This morning ended a stretch of 44 days without rain falling on our farm. We received less than 0.125 inches in the overnight from Sunday into this Monday morning, not nearly enough to halt our field irrigations. The last two weeks of heat really got our summer vegetable plants and summer weeds growing very very quickly. The orient express variety of eggplant in your CSA shares this week are producing three weeks ahead of what we have seen in past years, despite a somewhat later seeding date in our green house. Some pig-weed, wild amaranth, we have seen double in size weekly to top out at about 4 feet. And we have sweet corn plants in tassel with ears sizing up along their stems, I think that is just crazy. Our soil temperature has been above 70 degrees for at least one month, and in this last week holding at 78 degrees each day. In comparison, in 2014 July 18th marked our first day of the soil temperature reaching 70 degrees and our highest logged was 72 degrees in August.
In Your Share This Week:
- Carrots
- Chard
- Cucumbers
- Eggplant
- Green Onions
- Lettuce
- Potatoes
- Summer Squash
Crop Notes
Carrots, Ya-Ya: Harvested from the same sandy field as the previous week’s harvest and potentially even a bit sweeter because they were chilled in our cooler for one week.
Lettuce : A mix of head lettuce varieties for you this week that were harvested up from underneath a forest of one of our most rambunctious and prolific farm weeds, Pig-weed. This year has just been unbelievable with how the heat really conjures up multiple flushes of germinating weed seeds. To our advantage, in a way, the shade of those weeds does an excellent job shading a mature, ready for harvest lettuce plant from excessive sun.

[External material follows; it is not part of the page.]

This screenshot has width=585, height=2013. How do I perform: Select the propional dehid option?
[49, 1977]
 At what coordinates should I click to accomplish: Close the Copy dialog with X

Potatoes, new: Still considered new potatoes because their skins have not yet set, this week both varieties, Carola and Red Gold have a tasty yellow flesh. These spuds have been grown with absolutely no additional irrigation, you can probably tell from the depth of taste they will provide you at dinner.
Summer Squash, Safari, Dunja, Y-star & Gold: We allowed this week’s zucchini varieties to size up slightly to provide different culinary opportunities, like stuffing and deep frying, they taste as smooth and sweet as usual.